→ MATERIAL FOR THE TASK

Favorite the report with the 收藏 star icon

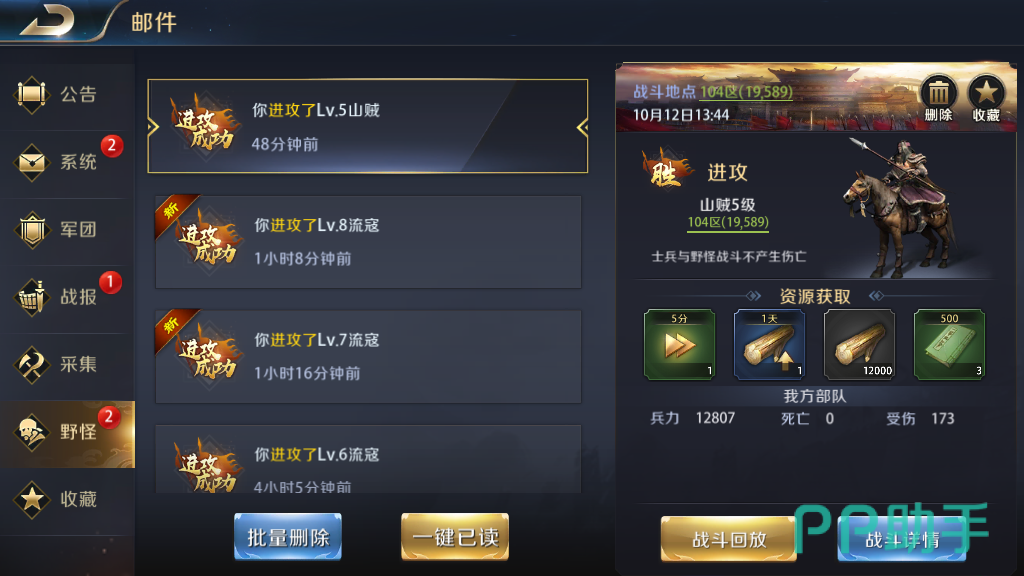point(986,98)
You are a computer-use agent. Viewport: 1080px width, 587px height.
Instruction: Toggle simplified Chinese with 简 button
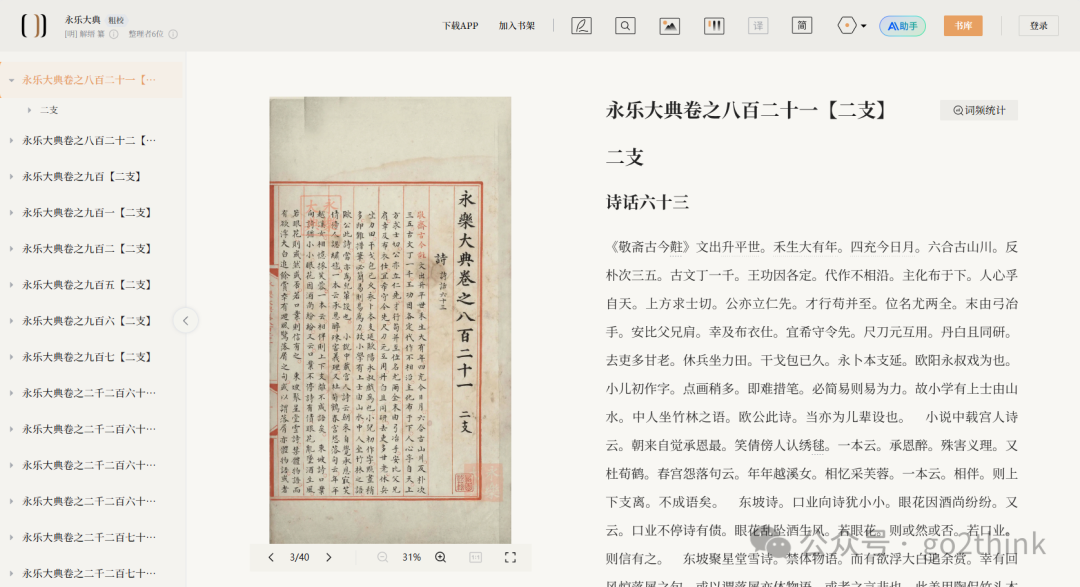pos(802,26)
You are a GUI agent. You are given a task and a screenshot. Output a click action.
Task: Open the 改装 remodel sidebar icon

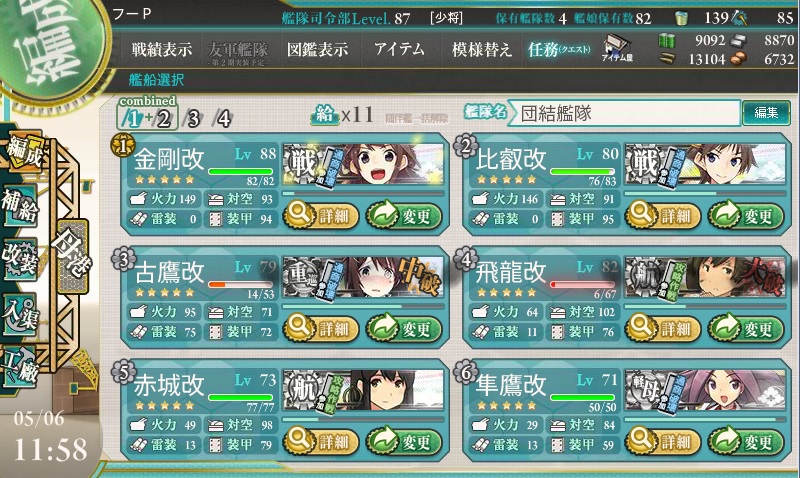[20, 259]
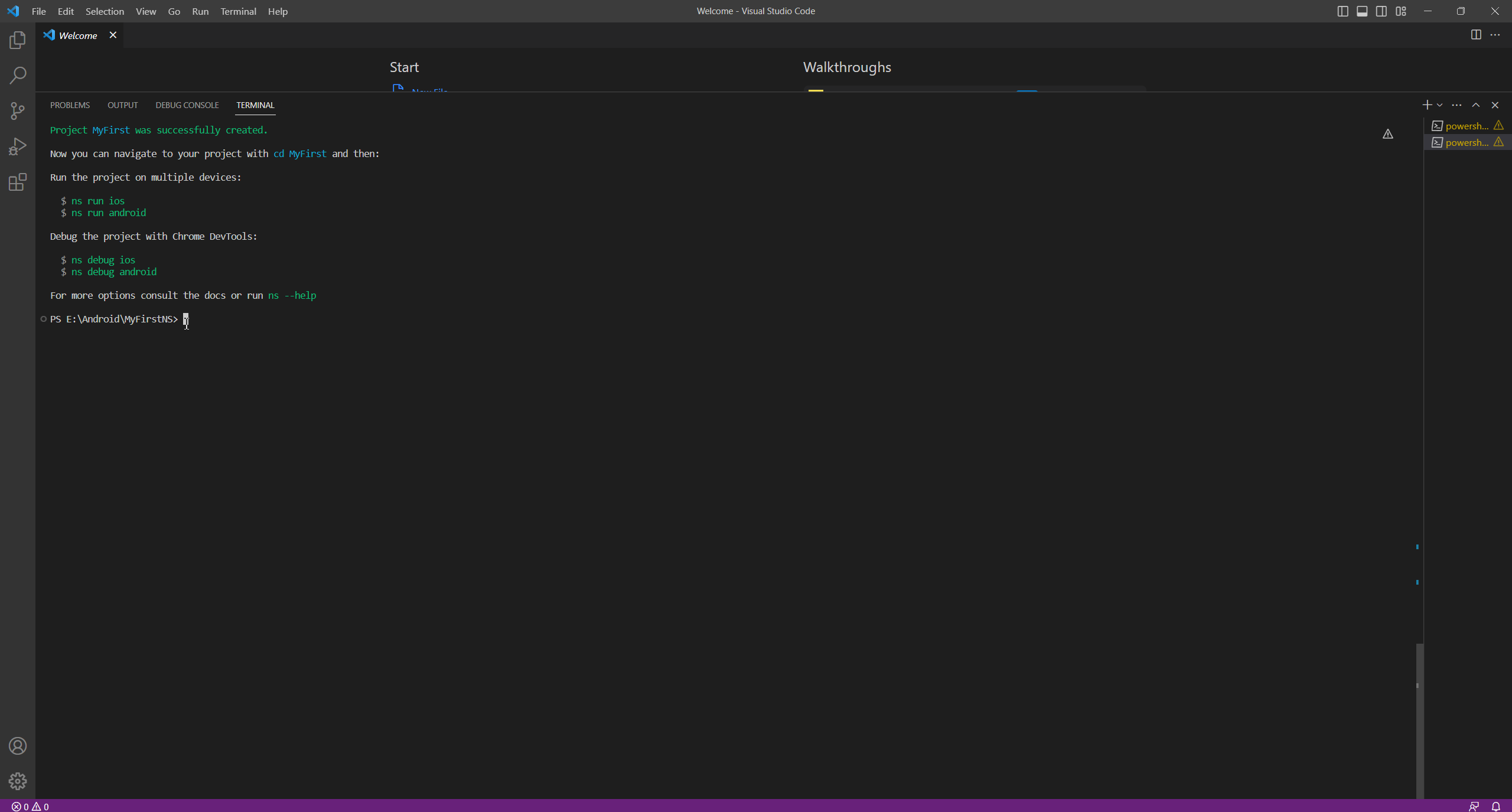The height and width of the screenshot is (812, 1512).
Task: Click errors and warnings count in status bar
Action: 30,806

→ PROBLEM TO WORK ON
Reproduce all of the entries above word for word, leaving out the pictures.

→ TASK RESPONSE
Favorite the report with the 收藏 star icon

point(986,98)
You are a computer-use agent. Viewport: 1080px width, 587px height.
Instruction: Toggle simplified Chinese with 简 button
pos(802,26)
You are a GUI agent. You are given a task and a screenshot. Output a click action.
Task: Open the 改装 remodel sidebar icon

[20, 259]
The height and width of the screenshot is (812, 1512).
Task: Click errors and warnings count in status bar
Action: 30,806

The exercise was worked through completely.